**Dataset:**
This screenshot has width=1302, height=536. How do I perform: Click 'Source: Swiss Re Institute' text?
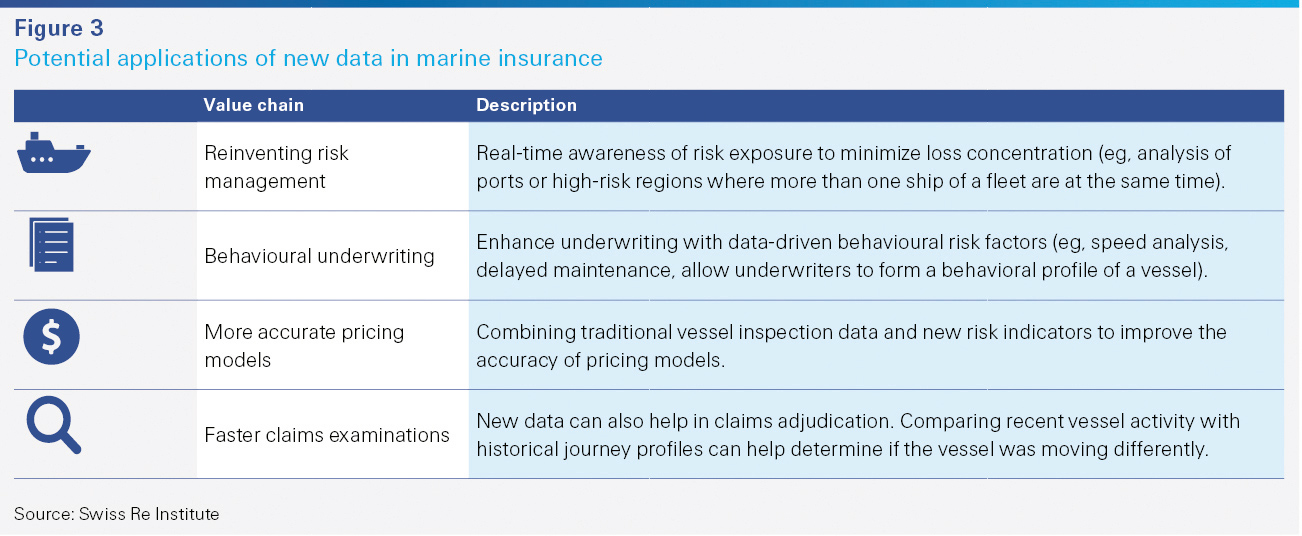click(x=116, y=514)
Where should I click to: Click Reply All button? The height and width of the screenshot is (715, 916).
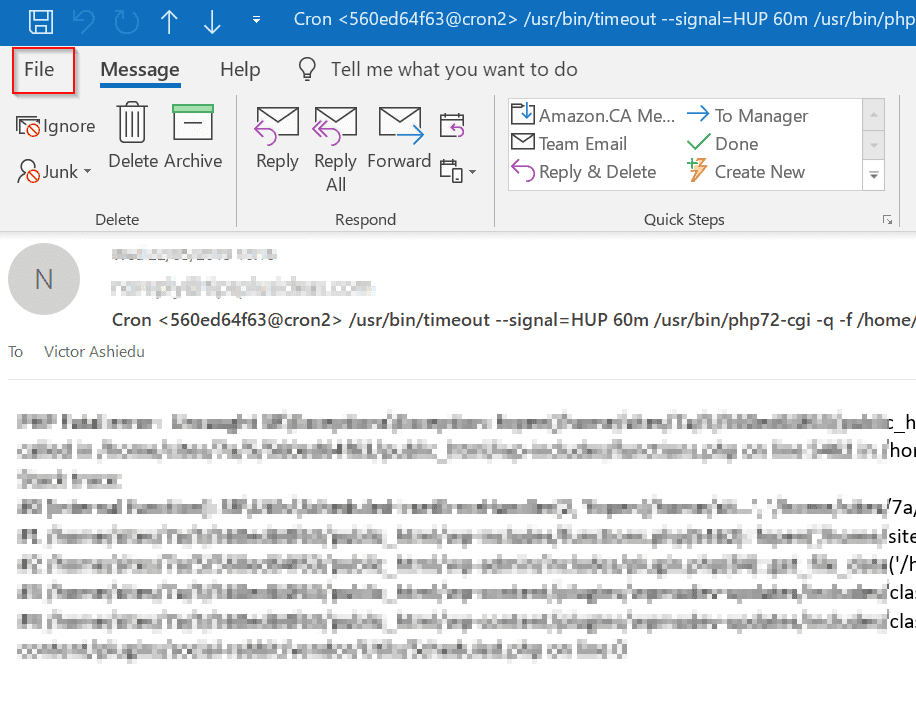tap(335, 148)
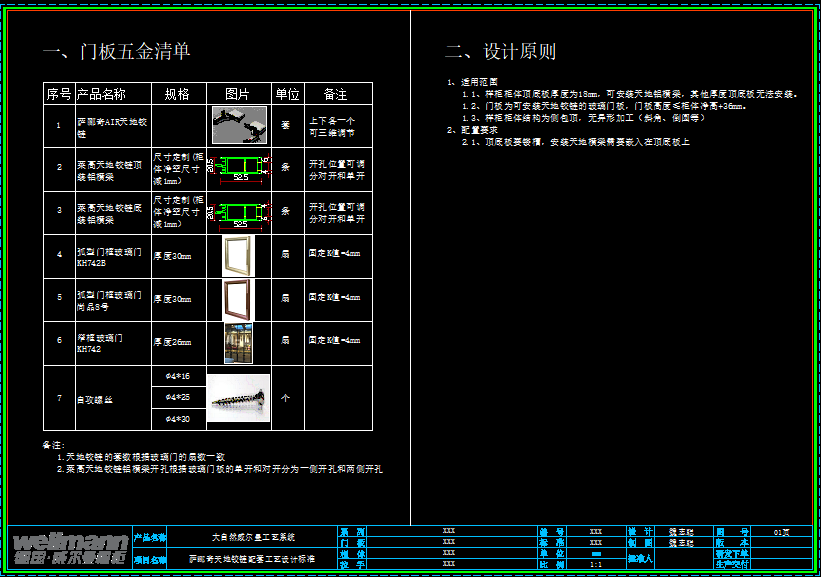Click the 产品名称 column header
The height and width of the screenshot is (577, 821).
point(101,94)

**Work to complete:**
Only the pictures are left behind; write out everything else in the records exactly.

**Solution to this problem:**
This screenshot has width=1302, height=536. How do I perform: Click 'Source: Swiss Re Institute' text?
click(x=116, y=514)
Where should I click to: Click Reply All button? The height and width of the screenshot is (715, 916).
tap(335, 148)
Click the 产品名称 column header
The height and width of the screenshot is (577, 821).
point(101,94)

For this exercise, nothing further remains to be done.